Les Sorcières d’Akelarre (un mot qui signifie sabbat en basque), qui a reçu de nombreuses nominations et récompenses en Espagne, est un petit film à budget limité, mais aux ambitions immenses : d’un côté – la première partie du film – rappeler la nature de la violence du pouvoir, de la manipulation du langage qui est au centre de l’instruction des accusées jusqu’à l’annihilation des dialectes locaux, considérés tour à tout comme bestiaux et non-chrétiens, en passant surtout par l’instauration d’une terreur abjecte pour museler les populations, avec les inévitables – et heureusement succinctes – scènes de torture ; d’un autre, et c’est là que les Sorcières d’Akelarre séduit, puis emballe littéralement, célébrer la puissance de la parole en rejouant le vieux conte de Schéhérazade retardant ses ennemis en leur contant les histoires qu’ils brûlent littéralement d’entendre… Une puissance débouchant sur une libération physique, culminant dans une scène sublime de chants et de bacchanale nocturne, et amenant à une conclusion en forme d’envol – et de chute – touchant au sublime. Et si certains passages du film paraissent parfois un peu convenus, en dépit d’un filmage original et d’une très belle interprétation générale, ou en tout cas moins passionnants, cette dernière partie des Sorcières d’Akelarre est d’une beauté et d’une force inattendue.

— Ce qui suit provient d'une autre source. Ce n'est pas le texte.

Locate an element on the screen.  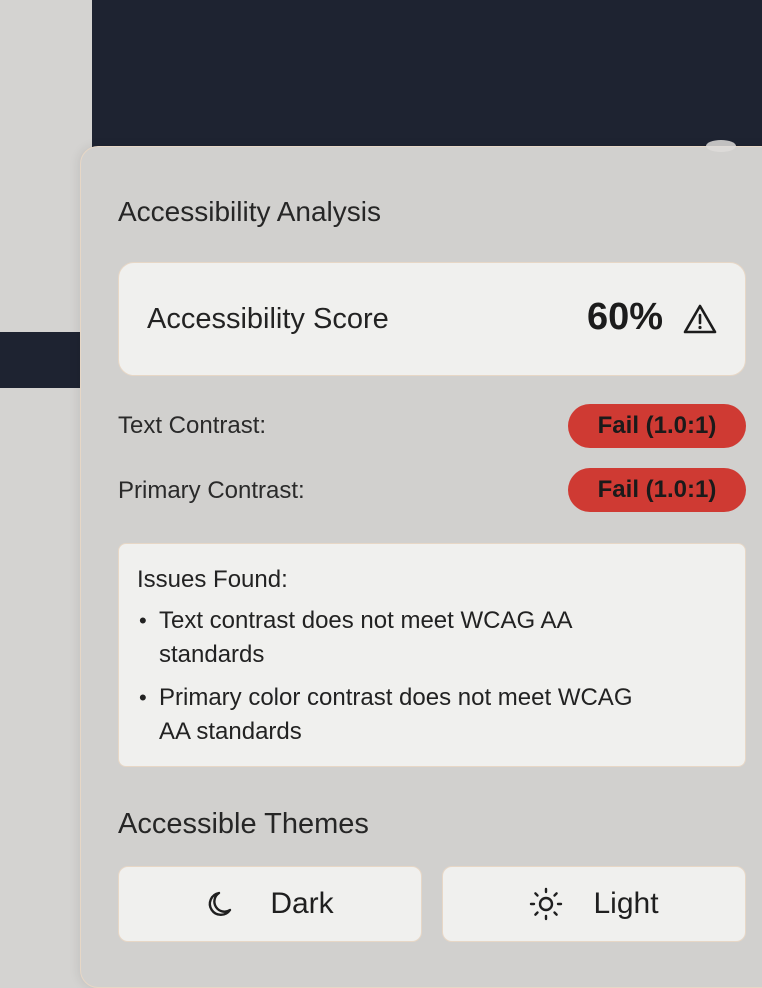
score-value: 60% is located at coordinates (624, 317).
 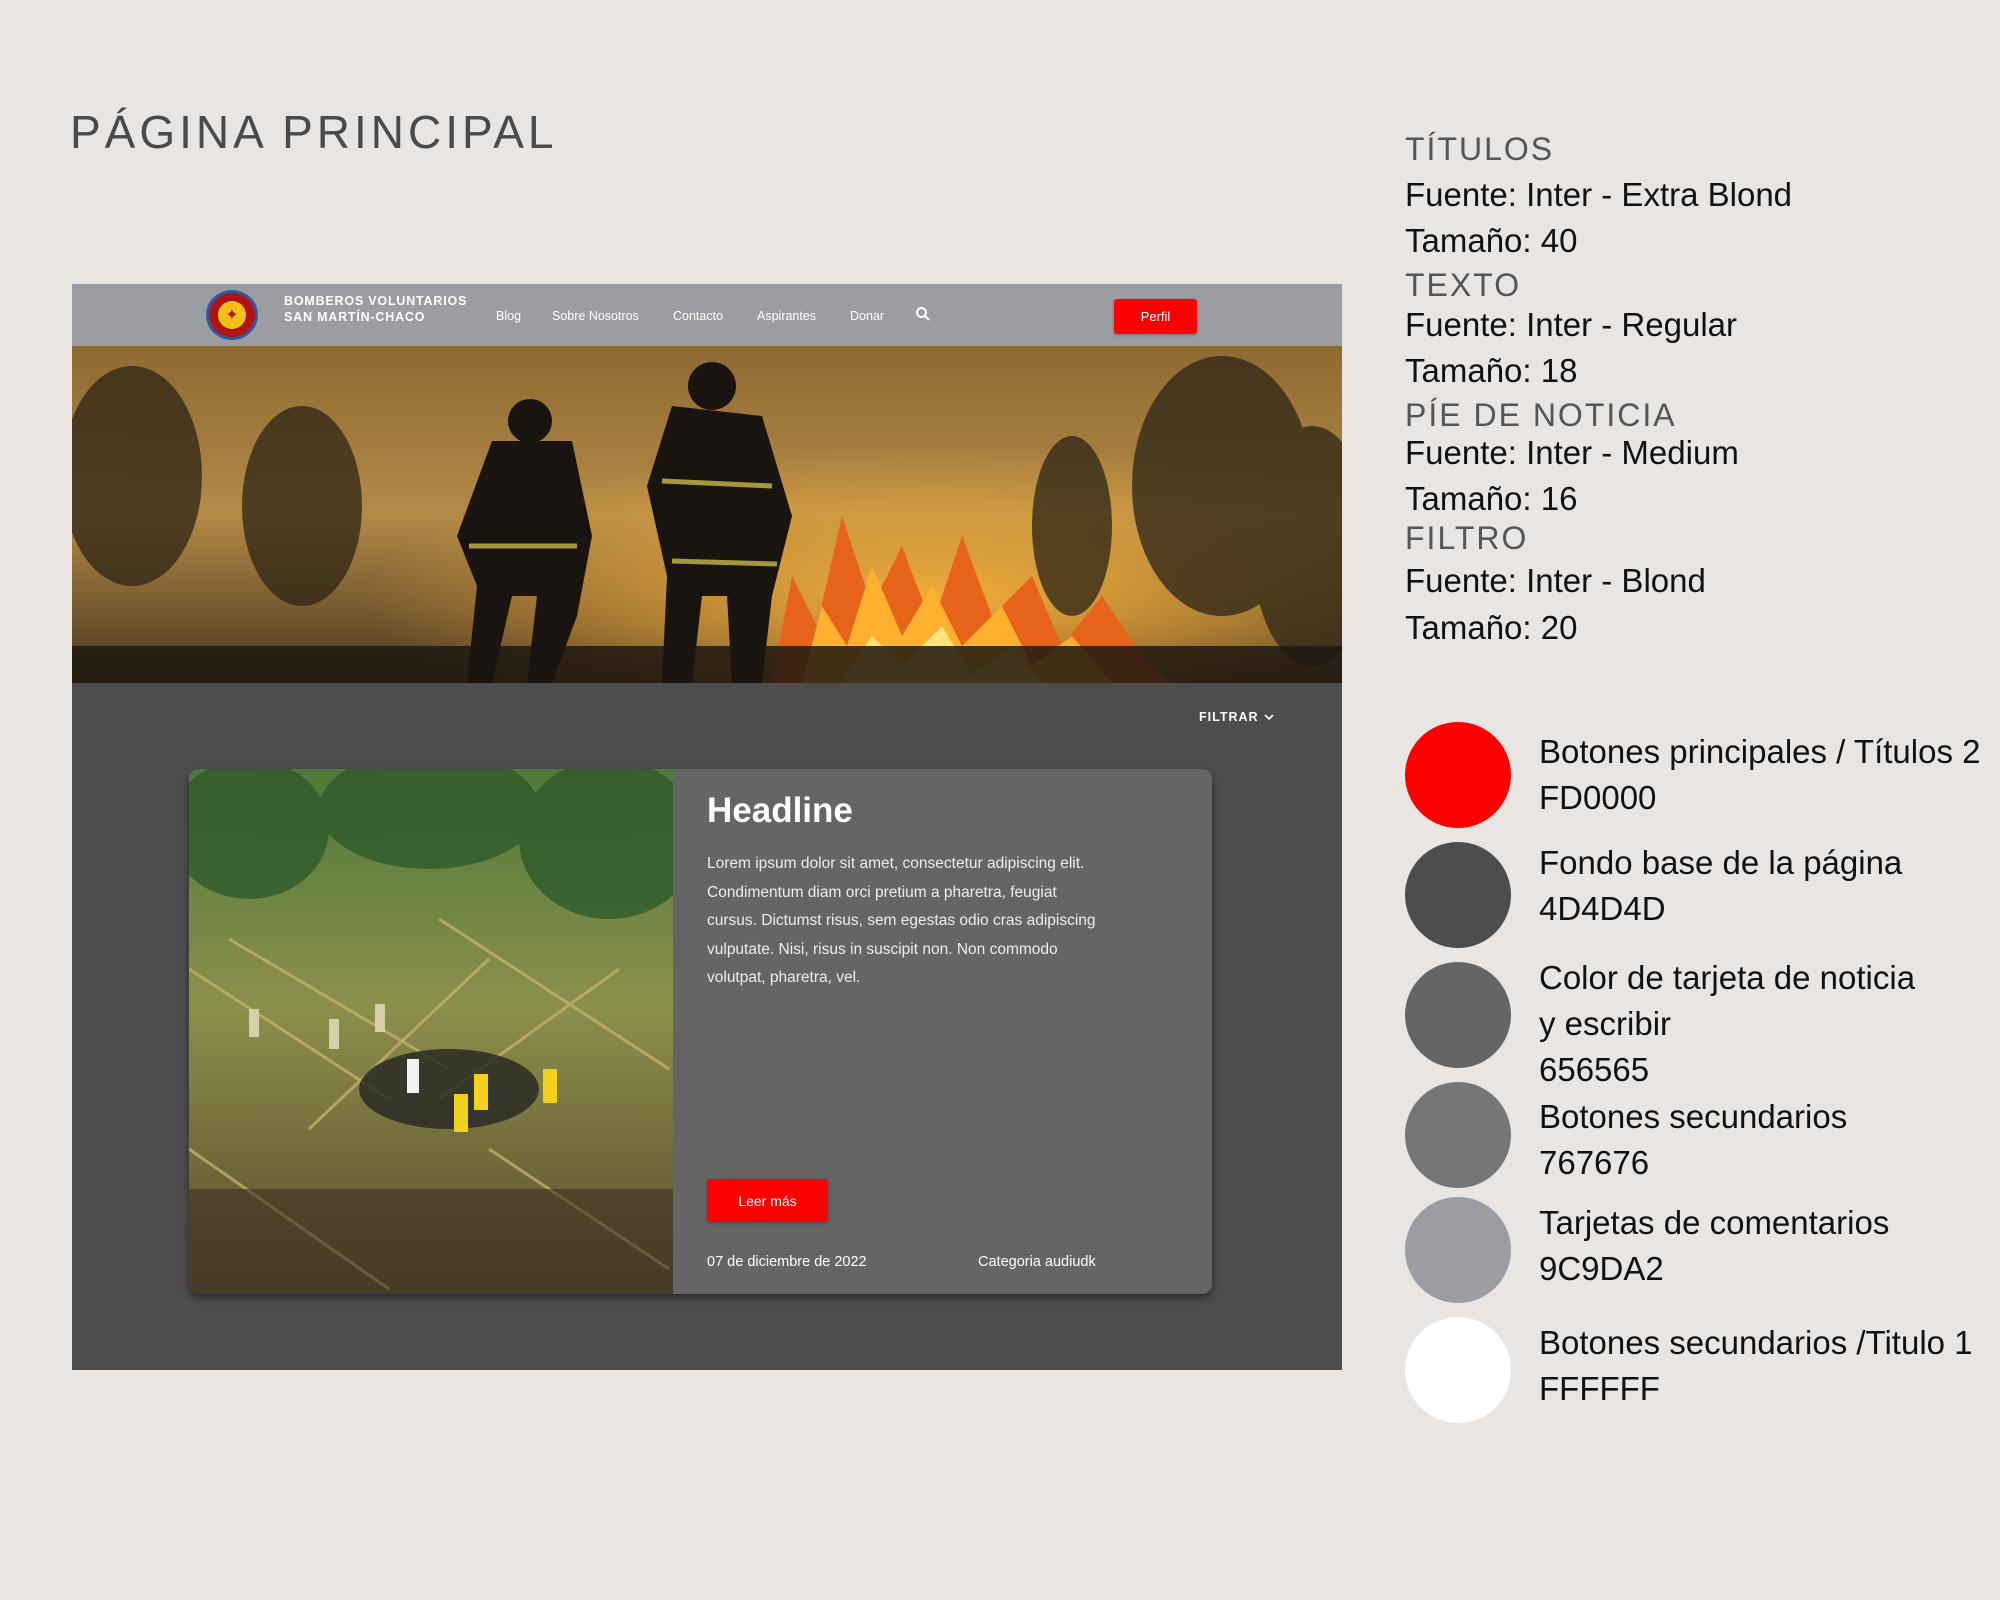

Puisque la phrase clé du film est placée dans la bouche d’un inquisiteur : « il n’y a rien de plus dangereux qu’une femme qui danse », il y a évidemment une lecture moderne de l’histoire, autour de la haine – mêlée de désir, et d’une immense crainte – de la femme qui est profondément nichée au cœur de la société masculine, ce qui fait qu’on peut lire également cette extase délirante du « sabbat » final comme un « pur moment de rock’n’roll » féminin, aussi jouissif que libérateur, horrifiant et fascinant à la fois les observateurs masculins dont l’impuissance est définitivement consacrée. La grande idée de Pablo Agüero est de compléter la peinture d’une vitalité féminine inextinguible parfaitement incarnée par les jeunes actrices par un magnifique portrait d’homme entraîné par l’ivresse de la liberté et du désir : Alex Brendemühl, seulement vu en France dans le Madre de Sorogoyen, est parfait en juge peu à peu emporté par la force des histoires et des images dont il a toujours rêvé et qui naissent enfin sous ses yeux.
Malgré quelques scories, quelques petites maladresses, les Sorcières d’Akelarre est l’un des films les plus riches, les plus complexes vus sur nos écrans ces derniers mois.